/rai

The RAI client allows one to interact with a cluster of machine to submit and evaluate code. RAI is a scalable job submission system designed for diverse workloads. RAI’s design addresses challenges of scalability, configurability, security, and cost in delivering a flexible programming environments.

Primary LanguageGoUniversity of Illinois/NCSA Open Source LicenseNCSA

RAI Client Travis Build Status AppVeyor Build status

The RAI client is an executable downloaded by the students and runs on the students' machines. The executable requires no library dependencies and works on all the main operating systems and CPU architectures. Both features reduce the likelihood that students will have technical difficulties running the client. Students use the RAI client to interact with a distributed elastic system to submit jobs.

Demo

asciicast

Download Binaries

The code is continuously built and published. The client can be downloaded from the following URLs (depending on your OS and Architecture):

Operating System Architecture Stable Version Link
Linux amd64 URL
Linux armv5 URL
Linux armv6 URL
Linux armv7 URL
Linux arm64 URL
Linux ppc64 URL
Linux ppc64le URL
OSX/Darwin amd64 URL
Windows amd64 URL

Building From Source

This is not recommended unless you are interested in developing and/or deploying rai on your personal cluster. To build from source simple run

go get -u github.com/rai-project/rai

You will need an extra secret key if you build from source.

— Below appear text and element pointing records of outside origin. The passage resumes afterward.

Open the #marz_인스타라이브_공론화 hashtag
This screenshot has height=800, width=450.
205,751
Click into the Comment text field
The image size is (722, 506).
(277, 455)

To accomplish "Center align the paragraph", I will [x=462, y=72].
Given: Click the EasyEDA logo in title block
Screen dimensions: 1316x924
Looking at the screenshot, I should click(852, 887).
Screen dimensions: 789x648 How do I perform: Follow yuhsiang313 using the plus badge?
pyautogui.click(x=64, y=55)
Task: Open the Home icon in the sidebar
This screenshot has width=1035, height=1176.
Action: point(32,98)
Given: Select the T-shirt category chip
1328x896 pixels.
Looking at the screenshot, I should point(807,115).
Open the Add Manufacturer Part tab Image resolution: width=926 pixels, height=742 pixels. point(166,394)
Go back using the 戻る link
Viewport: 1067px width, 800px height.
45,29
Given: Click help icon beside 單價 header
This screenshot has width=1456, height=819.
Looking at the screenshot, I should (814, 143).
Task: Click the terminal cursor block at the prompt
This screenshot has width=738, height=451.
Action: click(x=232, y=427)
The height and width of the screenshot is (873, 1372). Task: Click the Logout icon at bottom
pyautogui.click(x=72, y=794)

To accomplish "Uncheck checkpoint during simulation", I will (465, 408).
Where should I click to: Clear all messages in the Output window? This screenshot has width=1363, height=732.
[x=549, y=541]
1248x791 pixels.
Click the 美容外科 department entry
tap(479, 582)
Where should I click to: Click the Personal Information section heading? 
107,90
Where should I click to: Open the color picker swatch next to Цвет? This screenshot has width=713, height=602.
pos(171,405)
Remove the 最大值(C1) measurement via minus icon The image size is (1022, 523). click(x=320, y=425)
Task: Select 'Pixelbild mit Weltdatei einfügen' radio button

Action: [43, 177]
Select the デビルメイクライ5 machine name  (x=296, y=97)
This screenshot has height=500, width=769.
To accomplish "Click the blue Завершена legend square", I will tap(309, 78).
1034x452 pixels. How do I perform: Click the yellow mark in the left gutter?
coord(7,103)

  • Create a .rai_config.yml in the rai directory. You can copy the existing rai_config.yml as a starting point.
  • Run rai with go run -tags develop main.go -d -v -s <app-secret> -p <project-folder>

Alternatively, you can place the app secret in ~/.rai_secret and just do

go run -tags develop main.go -d -v -p <project-folder>

The -tags develop casuses rai to read the local configuration instead of using an embedded one.

Usage

To run the client, use

rai -p <project folder>

From a user's point a view when the client runs, the local directory specified by -p gets uploaded to the server and extracted into the /src directory on the server. The server then executes the build commands from the rai_build.yml specification within the /build directory. Once the commands have been run, or there is an error, a zipped version of that /build directory is available from the server for download.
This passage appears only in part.